**Aim of the exercise**:
I need all of the entries printed exactly.

**Supplied material**:
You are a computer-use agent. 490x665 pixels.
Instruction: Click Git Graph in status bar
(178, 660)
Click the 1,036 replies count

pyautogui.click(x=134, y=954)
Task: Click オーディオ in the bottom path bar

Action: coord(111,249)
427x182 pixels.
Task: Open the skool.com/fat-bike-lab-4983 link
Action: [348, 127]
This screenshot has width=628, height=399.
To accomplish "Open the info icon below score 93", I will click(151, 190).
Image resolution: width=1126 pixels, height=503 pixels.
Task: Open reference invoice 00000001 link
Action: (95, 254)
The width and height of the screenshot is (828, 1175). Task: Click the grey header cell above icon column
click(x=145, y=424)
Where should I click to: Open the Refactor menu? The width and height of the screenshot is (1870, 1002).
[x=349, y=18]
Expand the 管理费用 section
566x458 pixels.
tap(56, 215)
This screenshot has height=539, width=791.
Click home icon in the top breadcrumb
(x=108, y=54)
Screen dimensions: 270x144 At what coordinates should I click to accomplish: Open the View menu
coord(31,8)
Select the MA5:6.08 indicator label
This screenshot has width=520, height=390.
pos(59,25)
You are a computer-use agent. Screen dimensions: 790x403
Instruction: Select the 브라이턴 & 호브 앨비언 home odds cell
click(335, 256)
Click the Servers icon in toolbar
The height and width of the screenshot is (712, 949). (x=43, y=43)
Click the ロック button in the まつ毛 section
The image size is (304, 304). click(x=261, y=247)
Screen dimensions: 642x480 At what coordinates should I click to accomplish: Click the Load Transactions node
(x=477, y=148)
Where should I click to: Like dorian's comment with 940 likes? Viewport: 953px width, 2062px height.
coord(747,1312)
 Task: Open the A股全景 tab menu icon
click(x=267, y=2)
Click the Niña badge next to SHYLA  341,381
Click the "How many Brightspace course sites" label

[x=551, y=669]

**Exercise result**:
You are a computer-use agent. 490x665 pixels.
Instruction: Click Git Graph in status bar
(178, 660)
Click the 1,036 replies count

pyautogui.click(x=134, y=954)
Task: Click オーディオ in the bottom path bar

Action: coord(111,249)
427x182 pixels.
Task: Open the skool.com/fat-bike-lab-4983 link
Action: [348, 127]
This screenshot has width=628, height=399.
To accomplish "Open the info icon below score 93", I will click(151, 190).
Image resolution: width=1126 pixels, height=503 pixels.
Task: Open reference invoice 00000001 link
Action: (95, 254)
The width and height of the screenshot is (828, 1175). Task: Click the grey header cell above icon column
click(x=145, y=424)
Where should I click to: Open the Refactor menu? The width and height of the screenshot is (1870, 1002).
[x=349, y=18]
Expand the 管理费用 section
566x458 pixels.
tap(56, 215)
This screenshot has height=539, width=791.
Click home icon in the top breadcrumb
(x=108, y=54)
Screen dimensions: 270x144 At what coordinates should I click to accomplish: Open the View menu
coord(31,8)
Select the MA5:6.08 indicator label
This screenshot has width=520, height=390.
pos(59,25)
You are a computer-use agent. Screen dimensions: 790x403
Instruction: Select the 브라이턴 & 호브 앨비언 home odds cell
click(335, 256)
Click the Servers icon in toolbar
The height and width of the screenshot is (712, 949). (x=43, y=43)
Click the ロック button in the まつ毛 section
The image size is (304, 304). click(x=261, y=247)
Screen dimensions: 642x480 At what coordinates should I click to accomplish: Click the Load Transactions node
(x=477, y=148)
Where should I click to: Like dorian's comment with 940 likes? Viewport: 953px width, 2062px height.
coord(747,1312)
 Task: Open the A股全景 tab menu icon
click(x=267, y=2)
Click the Niña badge next to SHYLA  341,381
Click the "How many Brightspace course sites" label

[x=551, y=669]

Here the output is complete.